(ORDO NEWS) — Something “mysterious” is happening in Africa that puzzles scientists, said Wafaa El-Sadr, head of the department of global health at Columbia University.
“Africa does not have the vaccines and resources to fight COVID-19 that Europe and the US have, but somehow they are doing better,” she said.
Researchers in Uganda said COVID-19 patients with high rates of malaria are less likely to suffer severe illness or die than those with a low history of illness.
“We thought we would see a higher rate of negative outcomes in people with a history of malaria infections, because this is exactly what was observed in patients who were simultaneously infected with malaria and Ebola,” said Jane Achan, senior scientific adviser to the Malaria Consortium and study co-author. “We were actually quite surprised to see the opposite – malaria can be protective.”
Devi Sridhar, head of the University of Edinburgh’s global public health department, said African leaders deserve credit for acting quickly, closing their borders even before COVID-19 arrived.
“It’s not always about how much money you have or how equipped your hospitals are. I think there is a different cultural approach in Africa where these countries have approached COVID-19 with a sense of humility because they have suffered things like Ebola, polio and malaria, ”Sridhar said.

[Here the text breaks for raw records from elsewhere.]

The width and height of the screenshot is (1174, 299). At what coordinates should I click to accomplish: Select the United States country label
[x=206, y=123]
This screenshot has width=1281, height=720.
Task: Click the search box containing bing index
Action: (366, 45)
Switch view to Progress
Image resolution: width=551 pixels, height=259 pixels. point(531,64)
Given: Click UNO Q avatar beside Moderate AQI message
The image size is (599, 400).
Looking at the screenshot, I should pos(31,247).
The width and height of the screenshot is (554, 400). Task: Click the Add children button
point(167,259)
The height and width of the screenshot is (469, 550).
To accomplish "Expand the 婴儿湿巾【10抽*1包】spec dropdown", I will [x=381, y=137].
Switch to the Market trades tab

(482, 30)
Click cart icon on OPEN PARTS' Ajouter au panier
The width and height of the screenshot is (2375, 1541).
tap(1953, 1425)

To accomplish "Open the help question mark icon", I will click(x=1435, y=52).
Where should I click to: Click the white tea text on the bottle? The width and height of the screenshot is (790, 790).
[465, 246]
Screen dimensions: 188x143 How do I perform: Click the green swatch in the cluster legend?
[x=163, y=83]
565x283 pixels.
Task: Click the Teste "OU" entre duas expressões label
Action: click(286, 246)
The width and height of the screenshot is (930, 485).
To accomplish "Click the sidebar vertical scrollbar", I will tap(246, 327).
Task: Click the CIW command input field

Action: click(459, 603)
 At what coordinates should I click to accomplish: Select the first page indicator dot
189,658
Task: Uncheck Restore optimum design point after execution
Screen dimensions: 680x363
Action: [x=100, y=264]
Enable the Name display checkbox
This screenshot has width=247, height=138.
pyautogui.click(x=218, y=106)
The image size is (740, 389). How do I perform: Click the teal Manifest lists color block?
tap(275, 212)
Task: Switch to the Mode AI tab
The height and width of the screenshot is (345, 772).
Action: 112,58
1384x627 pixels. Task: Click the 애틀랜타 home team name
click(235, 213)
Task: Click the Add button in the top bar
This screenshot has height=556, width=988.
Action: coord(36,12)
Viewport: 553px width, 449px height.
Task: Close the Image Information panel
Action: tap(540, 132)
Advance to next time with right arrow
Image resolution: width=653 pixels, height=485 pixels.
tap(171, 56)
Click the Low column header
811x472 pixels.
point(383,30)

In recent months, the coronavirus has hit South Africa and reportedly has killed more than 89,000 people, the largest number of deaths on the continent to date. But at the moment, African authorities are not reporting the huge number of unexpected casualties that may be associated with the coronavirus.
WHO data show that mortality in Africa is only 3 percent of the global total. By comparison, the death rate in the Americas and Europe is 46 percent and 29 percent.
In Nigeria, Africa’s most populous country, the government has recorded nearly 3,000 deaths among its 200 million people. In the United States, this number of deaths is recorded every two to three days.
Nigerian virologist Owle Tomori, a member of several WHO advisory groups, suggested that Africa may not even need as many vaccines as the West. The idea, although controversial, he said, is being seriously debated among African scientists, and is reminiscent of a proposal by British officials made in March 2020 to allow COVID-19 to freely infect the population to create immunity.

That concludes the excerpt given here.